I dream of dying, at least once a week these days. Almost once every 7 days, I dream of death, or dying, or being killed, or killing.
It appalls me, and always fills me with horror.
In one dream, Chris was driving our car down a steep hill. The road was wet, the light was fading, it must have been dusk.
He was in control, steering and driving the car.
I should have said “slow down!” or perhaps I should have said “brake for God’s sake!” or perhaps I could have even shouted “stay on your side of the road”, but I didn’t cry out any of those things, I remained silent, as I knew he wouldn’t listen.
He didn’t listen to me, because I didn’t say anything.

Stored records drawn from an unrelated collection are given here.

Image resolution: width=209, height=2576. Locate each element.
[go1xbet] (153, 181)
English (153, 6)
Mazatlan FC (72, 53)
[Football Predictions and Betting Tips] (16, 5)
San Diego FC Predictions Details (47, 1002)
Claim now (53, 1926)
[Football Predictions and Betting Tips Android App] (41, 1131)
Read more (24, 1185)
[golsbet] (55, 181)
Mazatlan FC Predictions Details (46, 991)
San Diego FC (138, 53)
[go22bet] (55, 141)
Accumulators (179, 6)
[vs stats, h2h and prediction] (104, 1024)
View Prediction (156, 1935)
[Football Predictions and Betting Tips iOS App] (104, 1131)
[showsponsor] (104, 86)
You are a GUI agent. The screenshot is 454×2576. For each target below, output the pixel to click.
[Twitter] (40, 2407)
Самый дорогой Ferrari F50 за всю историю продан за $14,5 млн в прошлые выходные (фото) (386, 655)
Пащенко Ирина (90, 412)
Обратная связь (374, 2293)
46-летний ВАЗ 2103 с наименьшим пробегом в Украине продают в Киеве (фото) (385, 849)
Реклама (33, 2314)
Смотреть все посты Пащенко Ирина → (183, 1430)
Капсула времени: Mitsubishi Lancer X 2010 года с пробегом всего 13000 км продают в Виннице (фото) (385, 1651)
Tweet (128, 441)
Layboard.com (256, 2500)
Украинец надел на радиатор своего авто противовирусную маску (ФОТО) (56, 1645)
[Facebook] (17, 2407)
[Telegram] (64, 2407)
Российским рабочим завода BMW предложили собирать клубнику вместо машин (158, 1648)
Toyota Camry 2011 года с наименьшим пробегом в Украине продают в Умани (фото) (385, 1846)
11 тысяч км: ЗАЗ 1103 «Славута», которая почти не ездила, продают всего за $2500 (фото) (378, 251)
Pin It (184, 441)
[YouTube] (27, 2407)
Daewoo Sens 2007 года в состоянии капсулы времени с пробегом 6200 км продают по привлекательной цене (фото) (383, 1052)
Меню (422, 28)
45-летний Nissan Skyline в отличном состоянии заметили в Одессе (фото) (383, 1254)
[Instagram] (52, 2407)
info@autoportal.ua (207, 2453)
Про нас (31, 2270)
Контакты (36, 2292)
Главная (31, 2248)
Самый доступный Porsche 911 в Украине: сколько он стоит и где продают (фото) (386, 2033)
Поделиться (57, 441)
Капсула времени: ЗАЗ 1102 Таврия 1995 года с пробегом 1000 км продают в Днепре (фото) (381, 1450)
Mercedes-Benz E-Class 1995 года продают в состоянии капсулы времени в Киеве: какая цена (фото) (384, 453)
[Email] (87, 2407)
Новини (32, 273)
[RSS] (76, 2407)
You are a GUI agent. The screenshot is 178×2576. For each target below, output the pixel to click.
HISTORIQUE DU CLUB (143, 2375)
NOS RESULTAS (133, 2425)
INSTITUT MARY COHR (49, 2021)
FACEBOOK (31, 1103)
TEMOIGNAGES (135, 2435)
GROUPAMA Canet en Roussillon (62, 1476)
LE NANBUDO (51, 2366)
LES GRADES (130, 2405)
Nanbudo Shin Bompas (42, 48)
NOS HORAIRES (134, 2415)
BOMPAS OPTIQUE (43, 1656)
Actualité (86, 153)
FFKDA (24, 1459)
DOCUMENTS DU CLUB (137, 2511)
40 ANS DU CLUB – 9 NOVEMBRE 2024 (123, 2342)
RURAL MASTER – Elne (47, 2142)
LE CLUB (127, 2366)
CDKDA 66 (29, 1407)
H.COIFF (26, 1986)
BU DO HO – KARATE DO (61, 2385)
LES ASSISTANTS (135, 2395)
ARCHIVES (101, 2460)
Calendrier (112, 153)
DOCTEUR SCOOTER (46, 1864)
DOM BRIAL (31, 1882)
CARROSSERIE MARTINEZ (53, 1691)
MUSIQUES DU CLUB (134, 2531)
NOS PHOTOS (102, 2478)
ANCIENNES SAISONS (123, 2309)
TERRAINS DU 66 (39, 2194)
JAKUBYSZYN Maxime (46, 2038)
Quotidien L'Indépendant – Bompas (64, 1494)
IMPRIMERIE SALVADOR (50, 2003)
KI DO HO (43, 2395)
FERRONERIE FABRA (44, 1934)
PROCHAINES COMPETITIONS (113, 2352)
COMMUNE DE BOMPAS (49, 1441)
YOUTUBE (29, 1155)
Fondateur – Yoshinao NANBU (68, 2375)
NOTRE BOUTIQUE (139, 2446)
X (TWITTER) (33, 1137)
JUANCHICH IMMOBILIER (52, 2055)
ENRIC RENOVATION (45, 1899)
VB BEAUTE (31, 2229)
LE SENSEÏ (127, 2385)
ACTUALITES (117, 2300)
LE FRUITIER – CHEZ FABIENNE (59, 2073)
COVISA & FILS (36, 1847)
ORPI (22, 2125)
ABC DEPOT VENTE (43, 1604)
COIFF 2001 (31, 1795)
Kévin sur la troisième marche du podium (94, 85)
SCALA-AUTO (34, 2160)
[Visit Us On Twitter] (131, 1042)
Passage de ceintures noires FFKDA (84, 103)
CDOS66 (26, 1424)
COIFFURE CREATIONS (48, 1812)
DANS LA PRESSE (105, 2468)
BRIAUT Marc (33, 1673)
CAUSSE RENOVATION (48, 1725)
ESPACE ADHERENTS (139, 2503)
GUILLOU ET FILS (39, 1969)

I could have, should have, said something; anything, but instead I sat beside him, white-knuckled, and screaming on the inside, but silent.
The wet, dark road took a slow bend to the left, and the next minute we are crashing through the scrub, smashing through the bush and hurling across treetops, when at once, we are air-borne, flying. I look down, and clearly see the city below us.
Everything is in slow motion now.
The city lights are beginning to come on with dusk, and we are flying through the air, hurtling downwards.
Looking at Chris and grabbing his left wrist, I say “We are never going to survive this! I love you - thanks for the kids!” before closing my eyes to the unfolding horror of the earth rushing upwards to meet us.
I wake with a start, I am barely breathing. It’s as though my body is already in shutdown. I remind myself I am awake, although I don’t believe it myself.
Breathe in, breathe out. I am alive.
But I just don’t believe it myself. I am filled with horror.